The Reds made the move to their £50 million new home last month, and the first team has been getting used to their new surroundings over the past weeks.
For many, given the circumstances of the season, the start to life at Kirkby has come in the treatment room, but for those who are sidelined, it presents an opportunity to utilise Liverpool‘s state-of-the-art recovery facilities.
Van Dijk provided his first update since the recovery from a serious knee injury began on Friday, with the Dutchman explaining that he is “working harder than ever.”
Along with pictures of Van Dijk working with head of fitness and conditioning Andreas Kornmayer and head of physiotherapy Lee Nobes was a glimpse of the club’s new HydroWorx pool:
Working harder than ever.. pic.twitter.com/ooh7kOSxnn
Effectively an underwater treadmill, the HydroWorx pool allows injured players to work on their mobility while on-land exercise is not possible, with the technology eliminating 20 to 100 percent of a person’s body weight.
Van Dijk and the club’s medical staff can be seen using the underwater cameras to assess his biomechanical movements, with the HydroWorx pool able to speed up the healing process.

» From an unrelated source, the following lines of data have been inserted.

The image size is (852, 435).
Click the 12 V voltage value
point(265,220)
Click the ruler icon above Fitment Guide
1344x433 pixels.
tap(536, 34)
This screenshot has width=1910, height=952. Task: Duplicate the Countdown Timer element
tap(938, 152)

The hope will be that Van Dijk returns within a reasonable time frame, and the world-class facilities at Kirkby will certainly aid that.
Meanwhile, Milner, who is undergoing a much shorter rehab process for a hamstring injury, shared a short video from an exercise bike at the training ground:
Unlike those that line the walls of the indoor gym, however, the bike Milner was using is part of Liverpool‘s new environmental chamber.

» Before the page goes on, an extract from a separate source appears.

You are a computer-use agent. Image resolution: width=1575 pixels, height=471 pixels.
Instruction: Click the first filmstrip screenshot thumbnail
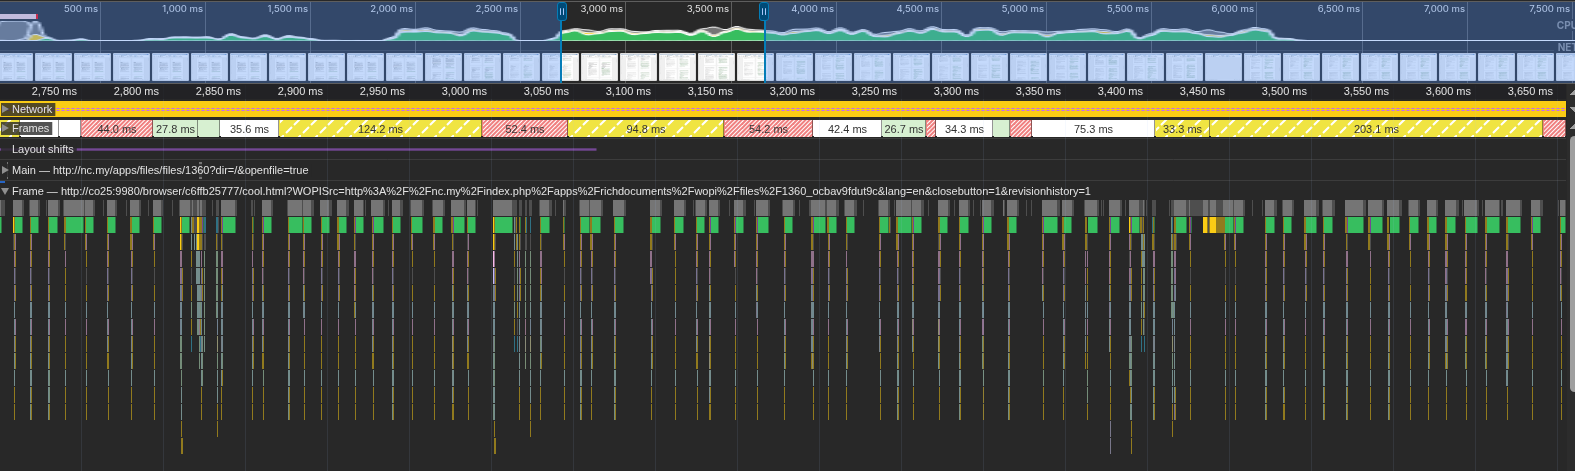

Installed by The Altitude Centre earlier this year, the chamber caters for hypoxic training, which again allows players to speed up their recovery when they are unable to take part in load-bearing exercises.
“Players will be put through their paces as part of rehab and conditioning sessions to ensure they are running at peak performance,” The Altitude Centre explained.

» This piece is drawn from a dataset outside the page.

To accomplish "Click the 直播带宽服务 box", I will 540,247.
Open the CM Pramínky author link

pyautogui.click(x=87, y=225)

“The chamber itself has the capacity to reach altitudes of up to 5800m above sea level, as well as a temperature range of 10 to 40 degrees celsius and full humidity controls (20 to 95 percent rH).”
Milner revealed that he was working in 40 degree heat at 3000m above sea level, which he described as “La Paz-like conditions” – or in other words as if he was training in Bolivia.
One of the key factors behind Liverpool‘s decision to move to Kirkby mid-season was the cutting-edge rehabilitation equipment available, which is seemingly paying off during a campaign that continues to test the limits of Klopp’s squad.
It is likely that Van Dijk and Milner are not the only players to be using the likes of the HydroWorx pool and the environmental chamber – absent from the club’s recent gym photos, Thiago may well be doing similar.
So while the Reds may continue to struggle due to the increased workload on the pitch this season, the switch to Kirkby could well pay off in terms of nursing players back to full fitness.